Preferiamo faticare, andare in palestra, e a correre per perdere peso; oppure preferiamo tornare a fumare per tenere il peso (=produttività) sotto controllo? Tutta qui la differenza. Tornare a fumare è facile, e dà benefici immediati, ma non risolve il problema. Andare a correre fa faticare molto all'inizio, ma dà benefici di lungo periodo. A me sembra abbastanza ovvio.

Mi permetto - sono un

Jo 12/8/2013 - 22:59

Mi permetto - sono un ignorantone - di supporre una spiegazione più antropologica alle tesi anti-euro. E' come se unita alla pretesa di giustificazioni tecniche, nelle tesi anti europeiste, ci fosse (o potrebbe esserci) la 'consapevolezza', tutta da dimostrare, che l'italiano medio non è, e non sarà mai capace di rimboccarsi le maniche.
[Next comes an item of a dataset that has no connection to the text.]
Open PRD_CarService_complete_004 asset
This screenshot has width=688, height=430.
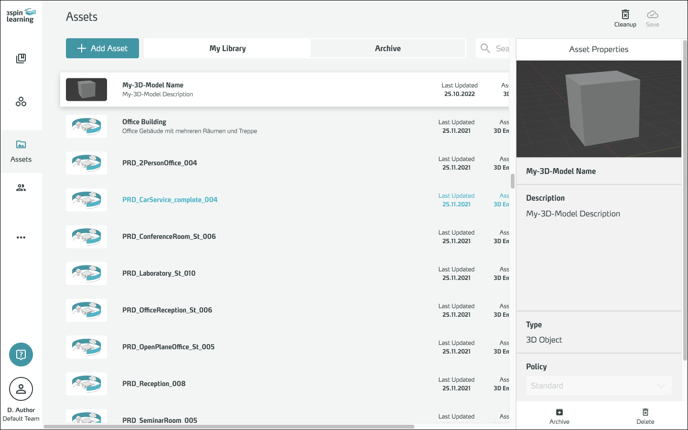pos(170,200)
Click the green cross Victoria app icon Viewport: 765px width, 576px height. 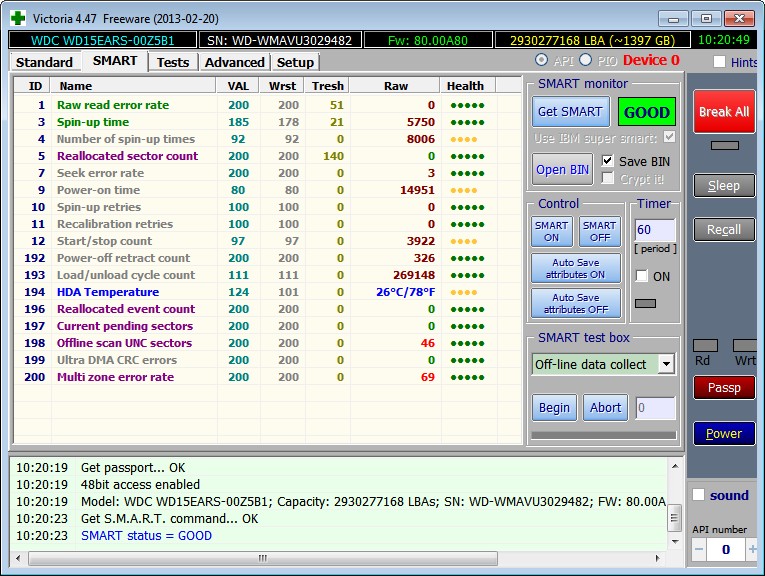17,17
Non ne ha l'interesse, vive di turismo, ha il mare, non conosce il sacrificio del lungo termine, e può darsi che tutti o quasi i Piigs posseggano queste caratteristiche. La svalutazione potrebbe dare questi vantaggi pratici. Questo potrebbe essere un altro argomento? Grazie.

Credo, tristemente, che lei abbia ragione. Ma da economista vedo una interpretazione diversa. Fare le riforme non è un "equilibrio" politicamente feasible per l'Italia (e politicamente nel senso di political economy of reforms)

 

Mercantilismo

Babbeus 12/8/2013 - 22:55

Puoi trovare maggiori informazioni sul mercantilismo tedesco ad esempio qui.
Una delle leve usate dal governo tedesco per svalutare i salari è stata questa: introduzione di forme contrattuali a bassissimo costo (minijob) integrabili con sussidi statali. Sarebbe stato impossibile assumere tanti minijobber senza l'integrazione con i sussidi (sarebbe stato fuori mercato), invece le aziende tedesche hanno potuto avere questi costi fuori mercato grazie ai sussidi, cioè di fatto sono state aiutate dallo stato (spesa pubblica) a tenere i costi e i prezzi bassi. Gli aiuti di stato a tappeto alle aziende nazionale sono equivalenti a dazi su prodotti importati.